Wherever Australian-based dependent contractor arguments arise, the intellectual source most often quoted is Canadian academic H.W. Arthurs, and his article published in The University of Toronto Law Journal in 1965 titled ‘The Dependent Contractor: A study of the legal problems of countervailing power’. Arthurs described ‘dependent contractors’ as follows:
they are often economically vulnerable as individuals because of the dominance of a monopoly buyer or seller of their goods or services, or because of disorganised market conditions… They are dependent economically, although legally contractors… They are prisoners of the regime of competition.
In demonstrating his point, Arthurs case-studied disputes around the 1950s between newspaper vendors at odds with their newspaper suppliers, and fishermen working off the coast of Canada who, because of geographic considerations, could only sell their produce through one canning works. Arthurs reasoned that these ‘prisoners of competition’ deserved the legislative protection of employment law to breach competition rules and collectively collude against their sole supplier or buyer.
In the creation of the Australian version of the dependent contractor argument, Arthurs’ reasonings have been adopted and simplified to an extraordinary degree by highly respected economic statisticians and economic organizations. This simplification has led to a statistical definition of ‘dependent contractor’—namely, that of a ‘contractor’ who works for only one client. This is simplistic and naive in the extreme. It is a definition that completely ignores the law of contract. Further, the use of the term by respected economists has added weight to those arguments that seek to pull independent contractors into industrial relations legislation.

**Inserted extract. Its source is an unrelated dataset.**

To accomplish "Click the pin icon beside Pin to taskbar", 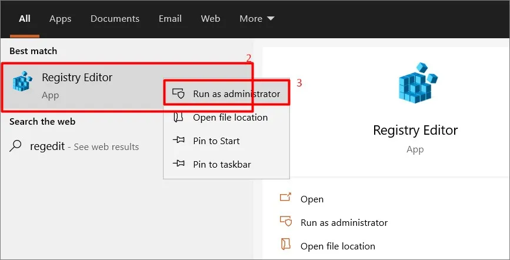I will [x=178, y=164].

The dependent contractor argument is fundamentally flawed. It ignores the economic and legal fact that an independent contractor has escaped the imprisonment of the employment contract and has found freedom in the regime of competition.
The simple fact is that the common-law definition of employment involves a process of finding the truth of economic and commercial contract relationships. If, in a common-law investigation a person is found to be economically dependent, their contract is of an employment nature. Yet some economists and lawyers choose to ignore this truth and pretend that a person can be a contractor and dependent, both at the same time.
But even if the ICA’s position on this matter is not accepted and the dependent contractor argument is found to have some intellectual force, then it must also follow that the reverse argument must apply—namely, that there are persons who are ‘independent employees’. An independent employee would be a person who had all the desires and attitudes of independence but was forced to be an employee either through duress (as can be argued applies in the Australian commercial building sector) or because of the lack of opportunity to become a contractor. If the logic of ‘independent employee’ is valid, the reach of the Trade Practices Act should be extended, for example, to include independent employees.
ICA rejects both notions—‘dependent contractor’ and ‘independent employee’—either as a contractual or legislative possibility. Both ideas deserve to remain in the realm of academic musings. Neither should be used as the basis for the development of legislation and regulation.
3.2 Queensland s275 provisions
The Queensland provisions are the only industrial relations employment deeming provisions operating in Australia. Both NSW and Victoria considered, but rejected, similar clauses. South Australia has considered s275 type provisions but so far rejected them. The President of the Queensland Commission has twice publicly declared the provisions of the Queensland Act to be unworkable. (See the speeches made to Australian Industrial Relations Society National Conferences, September 2001 and March 2003.)
The reason that the Queensland s275 provisions (and others modelled on it) are bad law is that the provisions accept the existence of the commercial contract (and hence independent contractor status) then seek to turn common law on its head by declaring the commercial contract to be an employment contract as well. Seeking to declare something to be what it is not is legal nonsense.
Only three applications under the Queensland Act’s s275 provisions have been attempted. The first application against contract shearers was dismissed by the Commission, with the shearers found to be genuine independent contractors. But it cost the 300-plus shearers subject to the application $325,000 in legal fees to defend their status. A second application, involving a security business, resulted in a corporation being declared an employee. The third application (still ongoing after 4 years) involves many hundreds of contract transport drivers, is still in dispute over procedural matters, and has not yet reached a substantive hearing. Each application has proven highly expensive, both for the applicants and the defendants (independent contractors), and each has involved long, drawn-out legal debate over the incoherent meaning of new phrases that have been sundered from their common-law meanings. Independent contractors see this attack against them as oppressive, aggressive and an affront to their independence.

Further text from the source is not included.